Active lupus nephritis (ALN) is a severe manifestation of systemic lupus erythematosus (SLE) that affects the kidneys. In this condition, the body's immune system mistakenly attacks healthy kidney tissues, leading to inflammation and potential kidney damage.
ALN can cause symptoms like swelling, high blood pressure, and changes in urine output. Prompt diagnosis and treatment are crucial to prevent further kidney impairment and preserve kidney function. Immunosuppressive medications, such as corticosteroids and immunosuppressants, are commonly used to manage ALN and reduce inflammation. Close monitoring and regular follow-up with healthcare providers are essential to manage the condition effectively.
Hydroxychloroquine (HCQ) is a drug commonly used to treat various manifestations of systemic lupus erythematosus (SLE), such as skin, joint, and constitutional symptoms. A clinical trial focused on evaluating the effectiveness and side effects of HCQ in children with proliferative lupus nephritis (LN), a severe kidney complication of SLE.
was a double-blind, randomized, and placebo-controlled trial involving 60 children diagnosed with proliferative LN, specifically classes III and IV, already on a treatment plan consisting of steroids and mycophenolate (MMF). The participants were divided into the HCQ group (n = 30) and the placebo group (n = 30). During the 12-month study period, the children's health was assessed at 6 and 12 months, including examinations of the skin and eyes and laboratory tests to measure kidney function and disease activity. The systemic lupus erythematosus disease activity index (SLEDAI-2 k) was used to gauge disease activity.
After 12 months of treatment, the HCQ group showed significant improvements in various parameters compared to the placebo group. Specifically, triglycerides (TG), cholesterol levels, 24-hour proteinuria (protein in urine), and SLEDAI scores were significantly reduced in the HCQ group. Moreover, the cumulative probability of achieving primary endpoints (partial and complete remission of LN) after 12 months was higher in the HCQ group compared to the placebo group.
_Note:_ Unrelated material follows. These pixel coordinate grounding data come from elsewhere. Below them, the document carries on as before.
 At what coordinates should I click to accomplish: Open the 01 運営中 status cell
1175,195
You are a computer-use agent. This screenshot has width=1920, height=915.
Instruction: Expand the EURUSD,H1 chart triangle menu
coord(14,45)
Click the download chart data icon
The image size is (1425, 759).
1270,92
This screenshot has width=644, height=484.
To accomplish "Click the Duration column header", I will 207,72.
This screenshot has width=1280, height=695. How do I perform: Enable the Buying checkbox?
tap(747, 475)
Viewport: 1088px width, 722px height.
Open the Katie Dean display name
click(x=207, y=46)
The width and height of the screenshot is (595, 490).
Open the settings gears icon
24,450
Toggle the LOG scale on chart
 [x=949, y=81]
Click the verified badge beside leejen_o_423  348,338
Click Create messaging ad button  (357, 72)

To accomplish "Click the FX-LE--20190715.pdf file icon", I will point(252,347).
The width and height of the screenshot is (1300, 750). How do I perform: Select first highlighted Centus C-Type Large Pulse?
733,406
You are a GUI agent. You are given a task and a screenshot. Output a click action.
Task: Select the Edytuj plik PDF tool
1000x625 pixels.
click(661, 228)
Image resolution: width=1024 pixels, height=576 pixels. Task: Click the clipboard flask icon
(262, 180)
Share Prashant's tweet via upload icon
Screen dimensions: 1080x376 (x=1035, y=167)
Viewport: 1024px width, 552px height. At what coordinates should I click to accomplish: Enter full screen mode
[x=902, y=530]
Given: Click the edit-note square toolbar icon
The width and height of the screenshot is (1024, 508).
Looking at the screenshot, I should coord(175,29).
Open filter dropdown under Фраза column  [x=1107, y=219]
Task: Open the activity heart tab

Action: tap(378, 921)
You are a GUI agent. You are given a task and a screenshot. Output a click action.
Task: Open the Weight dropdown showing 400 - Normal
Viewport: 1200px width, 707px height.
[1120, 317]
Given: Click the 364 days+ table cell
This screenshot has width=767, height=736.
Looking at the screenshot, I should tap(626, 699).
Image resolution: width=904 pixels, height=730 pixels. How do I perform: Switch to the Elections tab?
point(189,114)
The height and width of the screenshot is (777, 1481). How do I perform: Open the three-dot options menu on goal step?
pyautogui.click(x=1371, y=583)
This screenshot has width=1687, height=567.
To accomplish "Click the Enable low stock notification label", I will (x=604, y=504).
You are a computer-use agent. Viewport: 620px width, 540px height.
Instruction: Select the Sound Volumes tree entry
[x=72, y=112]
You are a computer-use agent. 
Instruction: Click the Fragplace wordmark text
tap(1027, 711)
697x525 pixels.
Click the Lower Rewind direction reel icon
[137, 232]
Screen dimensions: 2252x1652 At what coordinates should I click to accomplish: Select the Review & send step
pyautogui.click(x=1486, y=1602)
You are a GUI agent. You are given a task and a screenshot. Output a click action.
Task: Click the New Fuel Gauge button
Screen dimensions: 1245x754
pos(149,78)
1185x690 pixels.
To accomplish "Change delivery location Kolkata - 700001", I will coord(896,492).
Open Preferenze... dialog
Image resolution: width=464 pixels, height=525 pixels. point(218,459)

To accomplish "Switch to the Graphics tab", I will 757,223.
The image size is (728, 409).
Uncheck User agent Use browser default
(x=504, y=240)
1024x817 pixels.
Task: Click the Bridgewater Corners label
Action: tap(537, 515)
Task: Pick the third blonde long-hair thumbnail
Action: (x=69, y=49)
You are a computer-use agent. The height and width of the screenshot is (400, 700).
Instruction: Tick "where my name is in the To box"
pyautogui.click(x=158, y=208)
This suggests that HCQ contributed to better disease control and LN remission in these children.
In terms of side effects, a few cases in the HCQ group experienced mild adverse effects, such as mucocutaneous alopecia (hair loss), skin hyperpigmentation (darkening of the skin), and mild retinal changes (eye alterations). However, these side effects were not significantly different from those observed in the placebo group.
HCQ effectively improved disease activity and kidney function in children with proliferative LN. It contributed to better outcomes and a higher LN remission rate than the placebo group. Although some children experienced mild side effects, HCQ was generally well tolerated. These findings suggest that HCQ can be a valuable treatment option for children with proliferative LN associated with SLE, offering hope for improved quality of life and disease management in this vulnerable population. However, further research and long-term studies are needed to confirm these results and assess the safety and efficacy of HCQ in a larger cohort of pediatric patients with LN.